Presenter: Gina Depper, Ph.D., is a senior project manager with the Eppley Institute for Parks and Public Lands at Indiana University. She specializes in the human dimensions of natural resource management. Drawing from the fields of psychology, anthropology, sociology, parks and recreation, forestry, and natural resources, Dr. Depper uses social theories and social psychological constructs to better understand behavior and decision making as it pertains to the environment.
Breakout Session 2: The State of Broadband in Rural Indiana
This presentation will discuss broadband definition and technologies as well as certain metrics, at the census tract and county-level, that paint a picture of what broadband in rural Indiana looks like highlighting areas to focus efforts on.
Presenter: Roberto Gallardo, Ph.D., is assistant director of the Purdue Center for Regional Development and a Purdue Extension Community & Regional economics specialist. Dr. Gallardo has worked with rural communities over the past decade conducting local and regional community economic development, including use of technology for development.
Breakout Session 3: Food Systems and Community Resilience: Capacity Building for the Future
This session will focus the conversation on resiliency and food systems as they pertain to rural Indiana communities. Jodee Ellett, MS, and James Farmer, Ph.D., will lead a discussion on what food system resiliency means and how it pertains to food security in rural areas. You will have ample opportunities for participation and engagement centered on what is happening in local communities, prompting mechanisms, and outcomes of localized action. We will also discuss the role of food councils as a mechanism to support community resilience around food. Ms. Ellett and Dr. Farmer will highlight work occurring in Orange County concerning local food promotion.

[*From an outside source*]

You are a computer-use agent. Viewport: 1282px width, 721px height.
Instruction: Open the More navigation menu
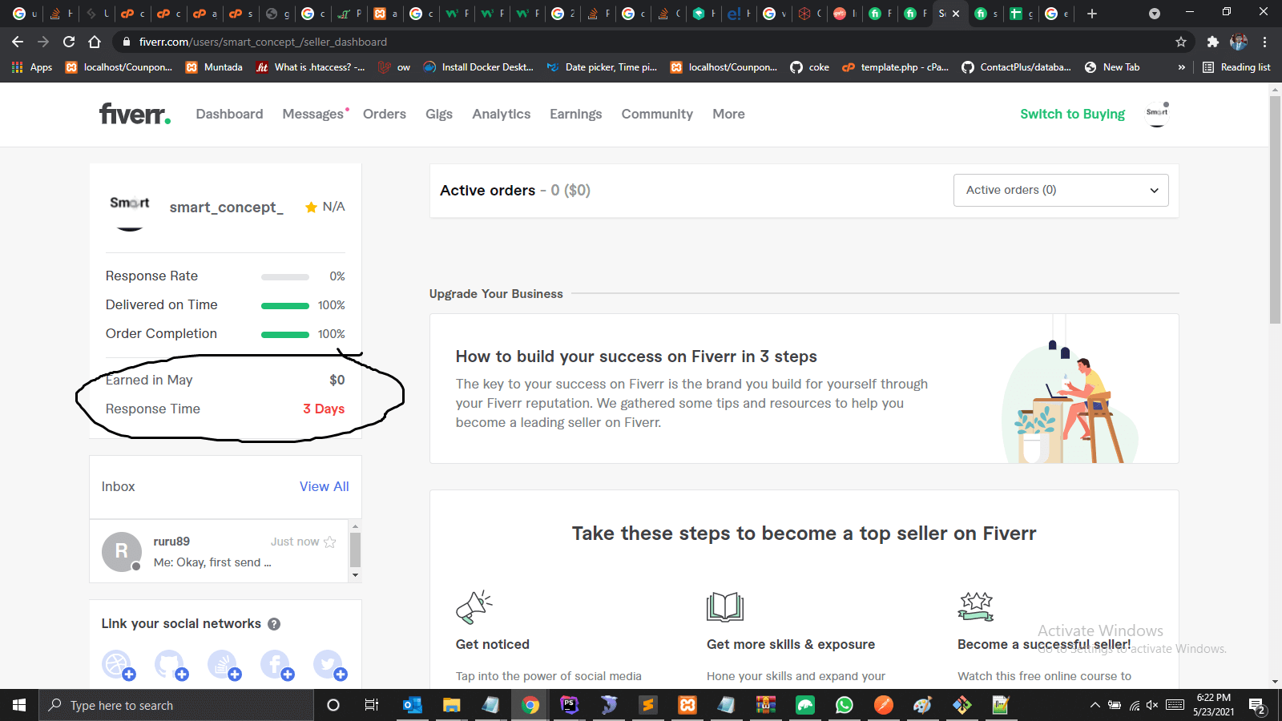tap(728, 114)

Presenters: Jodee Ellett leads the Community Engagement element of our project in Indiana working to enhance partnerships with communities as they address food system issues. Her asset-based community development approach involves communities in the exploration of ideas and opportunities in the food system and provides ongoing support in sustainable food systems science. Ms. Ellett steers the Indiana Food Council Network, supporting our grassroots community food system councils and is working with farmers and buyers to build an Indiana Value Chain Network.
James Farmer convenes the Sustainable Food Systems Science initiative and is an associate professor in the School of Public and Environmental Affairs. His research focuses on sustainable food systems and land conservation. Recent projects include a study of the utility of high tunnels for Indiana specialty crop producers; farmer diversification in the tri-state area of Indiana, Michigan, and Ohio; and urban ecology and the role of municipal parks preparing for climate change. Dr. Farmer also convenes the Human Dimensions Lab and co-directs the IU Campus Farm.
Join fellow attendees to discuss topics including local food systems, community capacity and data, recreation and tourism, regional collaboration, community asset mapping, and IU student service in communities. Roundtables will conclude at 4:15, closing the conference.